Exercise prompt –
The line containing "Given: Open more options on Katerina's reply" marks the start; extract exactly from it through the last line of the entries, and omit any pictures.

Data for processing –
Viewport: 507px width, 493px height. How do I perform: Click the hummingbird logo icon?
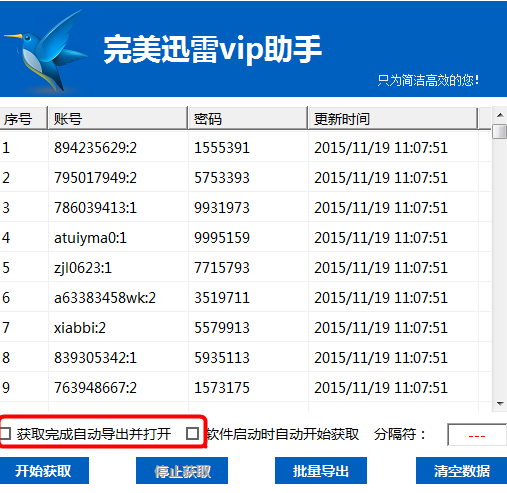pos(45,51)
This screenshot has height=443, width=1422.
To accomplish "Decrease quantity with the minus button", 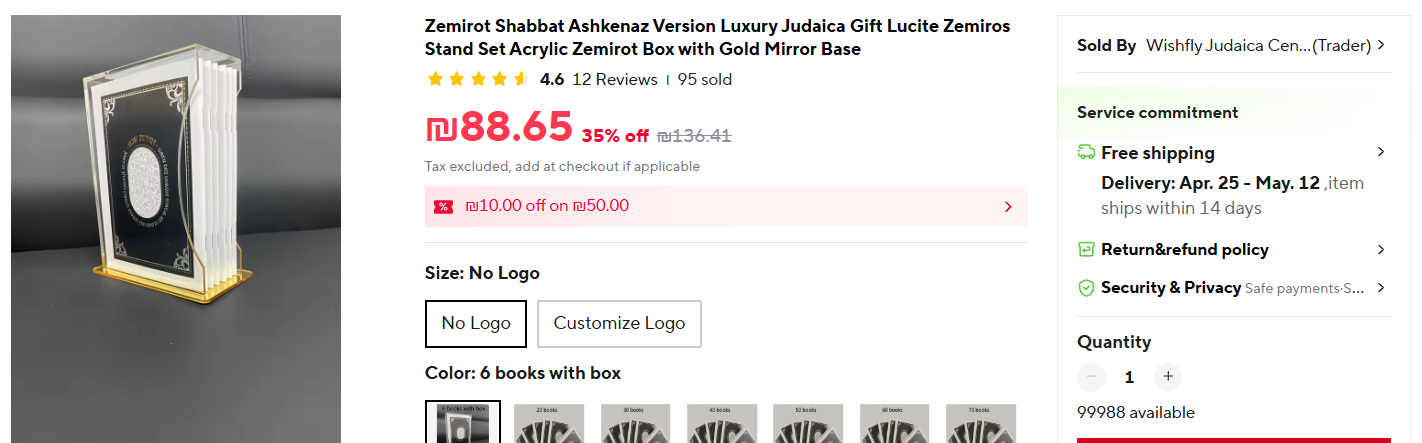I will pyautogui.click(x=1091, y=377).
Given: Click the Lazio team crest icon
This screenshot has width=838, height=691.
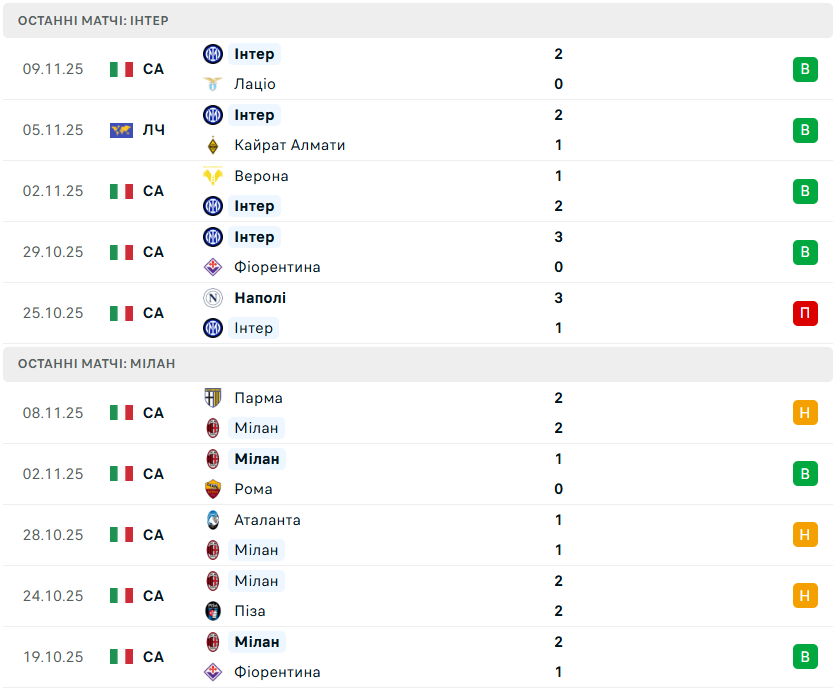Looking at the screenshot, I should [x=212, y=84].
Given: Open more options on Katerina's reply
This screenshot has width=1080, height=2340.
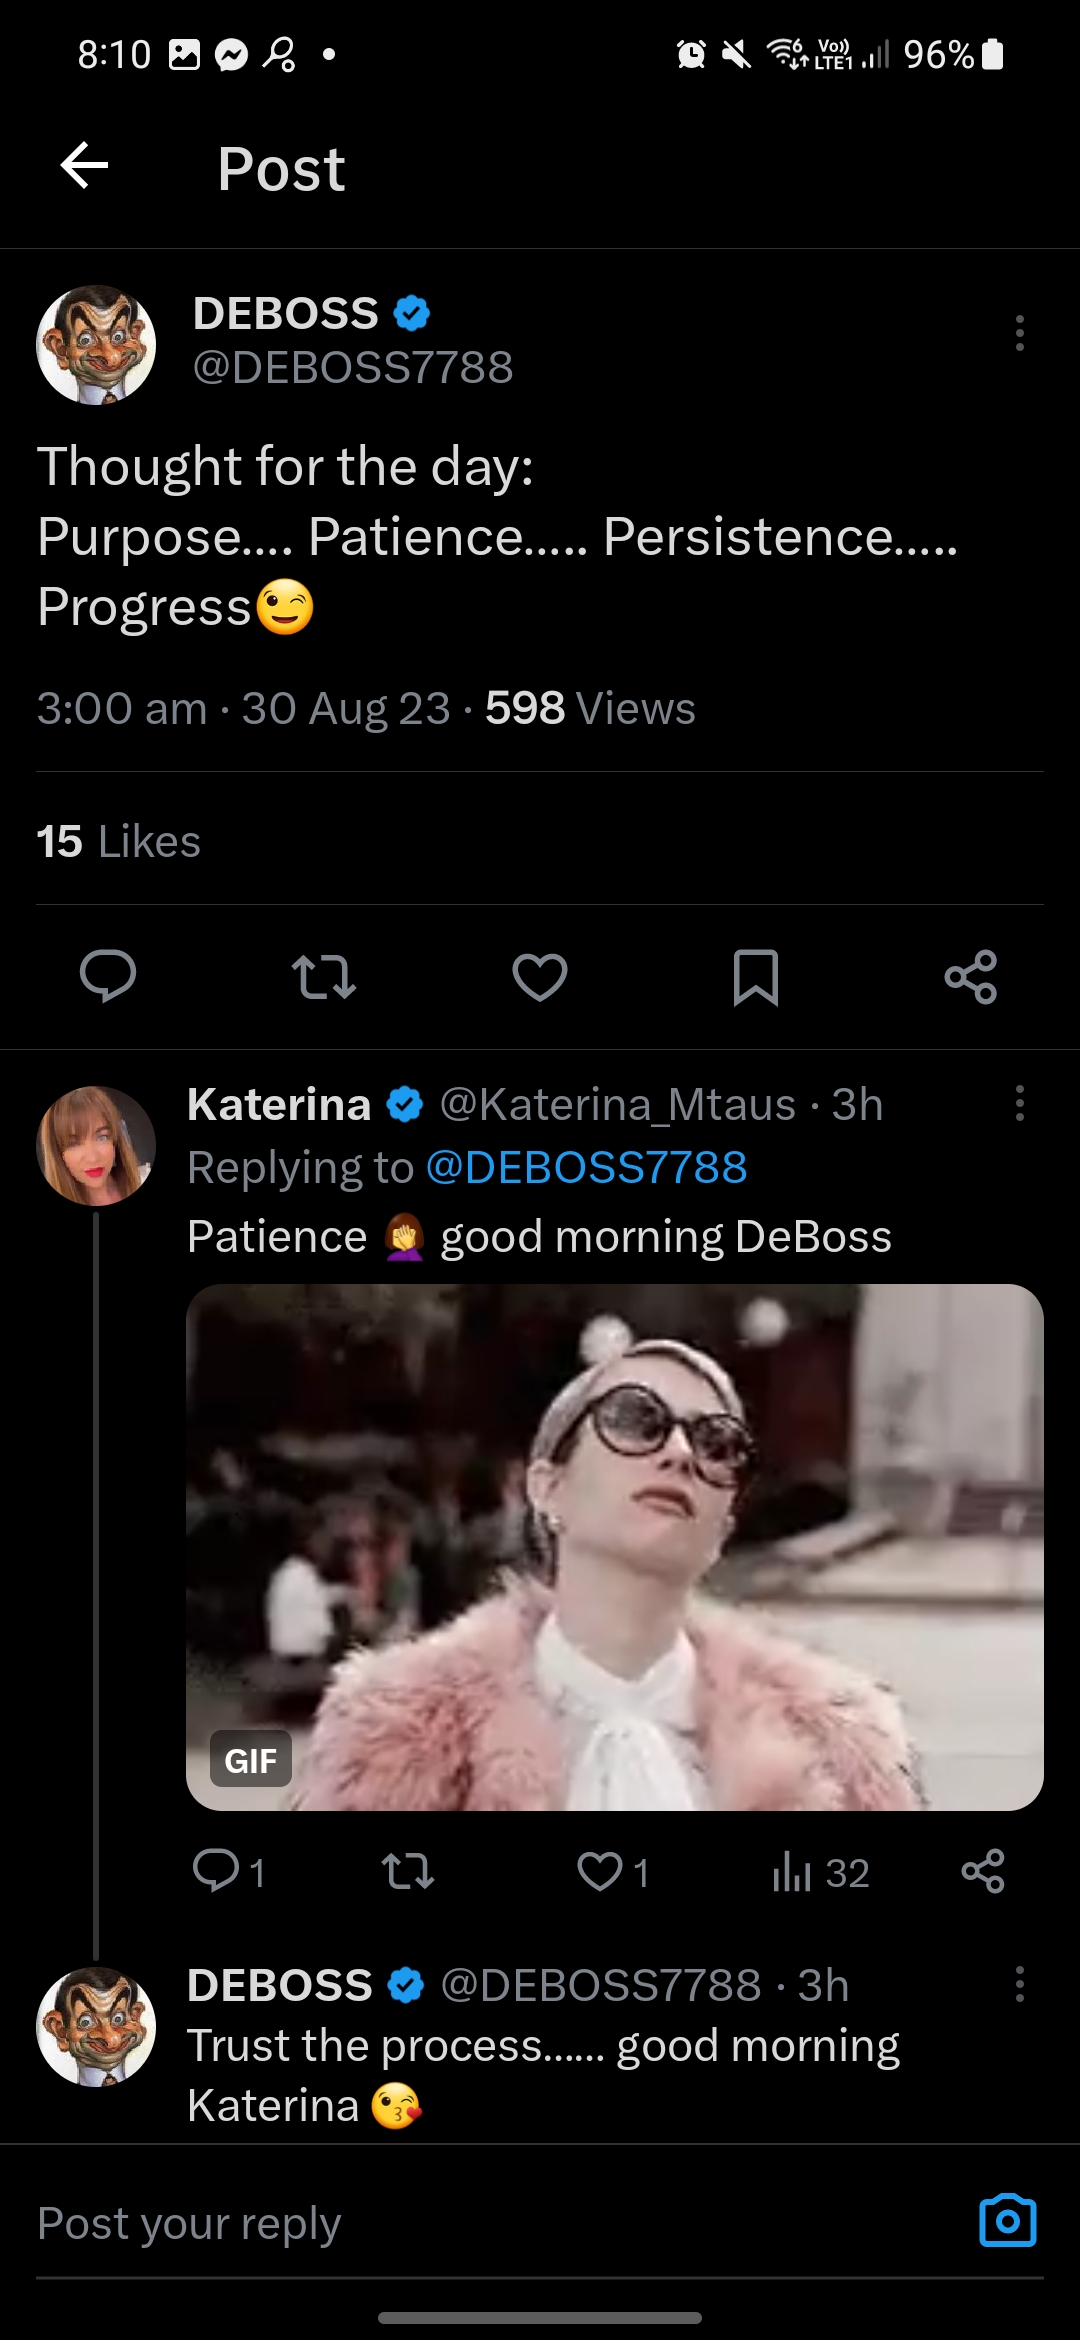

Exercise output –
Given: Open more options on Katerina's reply
This screenshot has width=1080, height=2340.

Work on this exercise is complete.